A fidelidade e a lealdade são elementos básicos na busca do bem comum
E, se não é possível avançar na democracia e no desenvolvimento econômico sem confiança, também não é possível fazê-lo adotando posturas individualistas. Quando se avalia uma ação como certa ou errada tendo como único critério apenas o benefício próprio, quando se coloca a satisfação individual acima do bem comum, abre-se o caminho para a erosão dos valores democráticos. A mentalidade individualista está por trás da tolerância com inúmeros comportamentos que são, no fundo, pequenos atos de corrupção, como dar ou receber propinas, ou recorrer a ligações clandestinas de luz, água ou televisão por assinatura, os famosos “gatos”. O individualista não consegue reconhecer o elo que existe entre esses pequenos atos e os grandes escândalos de corrupção (que podem ser diferentes em gravidade, mas são fruto da mesma mentalidade) e demonstra, com suas atitudes, um profundo desinteresse pelo outro, por seu bem-estar, pelo próprio senso de justiça. A consagração do “cada um por si” e o desprezo pelo bem comum destroem a boa convivência e eliminam o incentivo para que os cidadãos se juntem em torno de um ideal – ironicamente, a combinação perfeita para regimes totalitários, que proliferam mais facilmente em ambientes nos quais não existe nenhuma instância intermediária entre o indivíduo e o Estado.
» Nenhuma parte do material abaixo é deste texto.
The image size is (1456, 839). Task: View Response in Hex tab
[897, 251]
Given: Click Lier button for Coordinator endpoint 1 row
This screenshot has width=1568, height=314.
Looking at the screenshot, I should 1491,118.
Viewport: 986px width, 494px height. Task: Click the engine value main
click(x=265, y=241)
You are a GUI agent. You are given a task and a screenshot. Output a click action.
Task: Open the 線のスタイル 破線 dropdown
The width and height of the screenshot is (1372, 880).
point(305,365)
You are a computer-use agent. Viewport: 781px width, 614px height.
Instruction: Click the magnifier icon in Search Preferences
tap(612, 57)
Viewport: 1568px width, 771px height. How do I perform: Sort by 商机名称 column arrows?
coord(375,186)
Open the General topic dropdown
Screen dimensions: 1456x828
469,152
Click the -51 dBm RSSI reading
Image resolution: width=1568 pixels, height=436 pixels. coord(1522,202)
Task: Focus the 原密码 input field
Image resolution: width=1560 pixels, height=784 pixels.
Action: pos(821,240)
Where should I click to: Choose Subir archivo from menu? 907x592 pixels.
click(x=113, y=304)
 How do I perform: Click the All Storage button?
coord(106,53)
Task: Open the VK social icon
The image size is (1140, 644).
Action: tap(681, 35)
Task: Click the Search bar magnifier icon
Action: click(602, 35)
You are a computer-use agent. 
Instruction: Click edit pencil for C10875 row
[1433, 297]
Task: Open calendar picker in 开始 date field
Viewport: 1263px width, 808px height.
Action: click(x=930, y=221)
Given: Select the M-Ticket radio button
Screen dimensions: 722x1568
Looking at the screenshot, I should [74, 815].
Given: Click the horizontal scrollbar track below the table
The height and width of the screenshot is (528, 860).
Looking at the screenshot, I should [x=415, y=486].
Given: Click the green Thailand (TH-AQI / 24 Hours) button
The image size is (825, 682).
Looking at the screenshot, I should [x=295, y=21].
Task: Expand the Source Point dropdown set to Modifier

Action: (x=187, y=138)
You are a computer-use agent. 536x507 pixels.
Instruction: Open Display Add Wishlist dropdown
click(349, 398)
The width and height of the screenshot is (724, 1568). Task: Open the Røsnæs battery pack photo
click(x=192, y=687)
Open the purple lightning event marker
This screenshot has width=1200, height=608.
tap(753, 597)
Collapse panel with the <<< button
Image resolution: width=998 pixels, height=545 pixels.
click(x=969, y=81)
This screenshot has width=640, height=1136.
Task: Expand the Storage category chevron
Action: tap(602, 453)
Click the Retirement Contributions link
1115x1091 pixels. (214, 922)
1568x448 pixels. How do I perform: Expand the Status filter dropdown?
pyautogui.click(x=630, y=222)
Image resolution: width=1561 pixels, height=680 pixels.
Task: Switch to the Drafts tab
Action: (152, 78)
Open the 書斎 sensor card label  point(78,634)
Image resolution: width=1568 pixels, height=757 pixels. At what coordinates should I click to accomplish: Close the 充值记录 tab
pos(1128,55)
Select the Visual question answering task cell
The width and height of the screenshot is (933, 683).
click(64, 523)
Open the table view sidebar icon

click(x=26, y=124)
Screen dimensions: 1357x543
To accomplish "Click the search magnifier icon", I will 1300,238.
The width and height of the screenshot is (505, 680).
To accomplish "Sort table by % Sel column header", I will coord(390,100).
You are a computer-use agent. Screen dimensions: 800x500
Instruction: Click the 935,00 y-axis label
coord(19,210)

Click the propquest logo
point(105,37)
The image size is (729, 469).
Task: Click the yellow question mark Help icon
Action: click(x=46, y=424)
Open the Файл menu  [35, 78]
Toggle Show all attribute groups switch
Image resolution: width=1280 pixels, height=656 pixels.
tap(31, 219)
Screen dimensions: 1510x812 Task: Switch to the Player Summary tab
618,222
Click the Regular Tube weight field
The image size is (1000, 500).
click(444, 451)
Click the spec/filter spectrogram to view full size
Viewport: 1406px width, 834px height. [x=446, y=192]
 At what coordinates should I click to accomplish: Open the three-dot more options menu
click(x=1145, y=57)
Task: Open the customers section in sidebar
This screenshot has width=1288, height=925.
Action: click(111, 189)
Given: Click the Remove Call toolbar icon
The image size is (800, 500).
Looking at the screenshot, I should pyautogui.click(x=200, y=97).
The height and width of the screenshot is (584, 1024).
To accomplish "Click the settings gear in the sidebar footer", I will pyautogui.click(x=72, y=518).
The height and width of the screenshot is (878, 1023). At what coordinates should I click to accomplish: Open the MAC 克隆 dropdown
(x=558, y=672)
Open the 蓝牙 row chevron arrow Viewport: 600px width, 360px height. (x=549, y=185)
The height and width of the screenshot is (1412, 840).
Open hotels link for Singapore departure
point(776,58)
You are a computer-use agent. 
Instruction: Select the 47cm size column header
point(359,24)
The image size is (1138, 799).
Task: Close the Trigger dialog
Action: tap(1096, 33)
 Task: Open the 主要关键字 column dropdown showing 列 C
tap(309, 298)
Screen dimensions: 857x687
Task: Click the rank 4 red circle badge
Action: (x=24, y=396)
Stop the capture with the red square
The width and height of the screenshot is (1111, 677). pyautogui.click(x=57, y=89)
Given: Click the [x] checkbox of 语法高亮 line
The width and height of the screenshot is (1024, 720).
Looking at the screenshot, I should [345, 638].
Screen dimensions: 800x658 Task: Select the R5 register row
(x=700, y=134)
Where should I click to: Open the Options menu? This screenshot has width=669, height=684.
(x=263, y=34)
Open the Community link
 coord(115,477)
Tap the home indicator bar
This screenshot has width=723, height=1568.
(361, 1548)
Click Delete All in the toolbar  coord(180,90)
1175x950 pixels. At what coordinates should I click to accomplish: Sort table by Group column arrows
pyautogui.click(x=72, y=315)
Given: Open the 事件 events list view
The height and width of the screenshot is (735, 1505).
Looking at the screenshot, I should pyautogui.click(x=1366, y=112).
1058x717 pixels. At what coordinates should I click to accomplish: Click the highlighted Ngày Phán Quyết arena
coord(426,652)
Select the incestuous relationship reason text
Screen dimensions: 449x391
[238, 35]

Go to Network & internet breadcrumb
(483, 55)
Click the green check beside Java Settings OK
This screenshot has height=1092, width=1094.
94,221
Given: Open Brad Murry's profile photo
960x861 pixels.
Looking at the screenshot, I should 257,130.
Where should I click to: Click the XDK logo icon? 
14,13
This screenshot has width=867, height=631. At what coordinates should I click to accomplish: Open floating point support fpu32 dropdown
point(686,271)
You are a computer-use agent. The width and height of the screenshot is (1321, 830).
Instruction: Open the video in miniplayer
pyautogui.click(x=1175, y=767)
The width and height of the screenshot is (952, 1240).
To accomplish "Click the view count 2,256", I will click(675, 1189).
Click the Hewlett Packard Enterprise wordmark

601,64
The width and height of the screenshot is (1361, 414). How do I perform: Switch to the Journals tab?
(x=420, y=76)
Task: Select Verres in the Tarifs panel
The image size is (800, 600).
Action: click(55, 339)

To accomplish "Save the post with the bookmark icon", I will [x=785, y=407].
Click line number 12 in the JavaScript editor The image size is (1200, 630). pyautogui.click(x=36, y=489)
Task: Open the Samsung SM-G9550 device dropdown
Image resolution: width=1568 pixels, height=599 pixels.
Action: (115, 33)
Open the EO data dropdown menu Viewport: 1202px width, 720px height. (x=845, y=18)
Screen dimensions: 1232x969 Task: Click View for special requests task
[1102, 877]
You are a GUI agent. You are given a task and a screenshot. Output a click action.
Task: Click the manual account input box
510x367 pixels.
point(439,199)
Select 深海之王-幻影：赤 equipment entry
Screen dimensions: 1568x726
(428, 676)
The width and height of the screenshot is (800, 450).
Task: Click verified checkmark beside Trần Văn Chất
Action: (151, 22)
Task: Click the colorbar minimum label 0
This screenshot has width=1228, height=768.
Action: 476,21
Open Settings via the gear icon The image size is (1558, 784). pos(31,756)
Confiança, fidelidade, honestidade, interesse pelo bem comum. Não se trata de “pregação moralista”: é reconhecer que as convicções culturais e morais fortes, quando corretamente assentadas na certeza da incomensurável grandeza do valor do homem, não são inimigas da democracia – são a sua condição. O respeito pela liberdade dos outros, em casos extremos, ao ponto de aceitar inclusive as consequências que poderiam ser negativas para os próprios interesses, só é possível para quem tenha fortemente ancorada na sua vivência essa convicção de que os fins não justificam os meios. É com pessoas assim que se constroem democracias fortes e duradouras.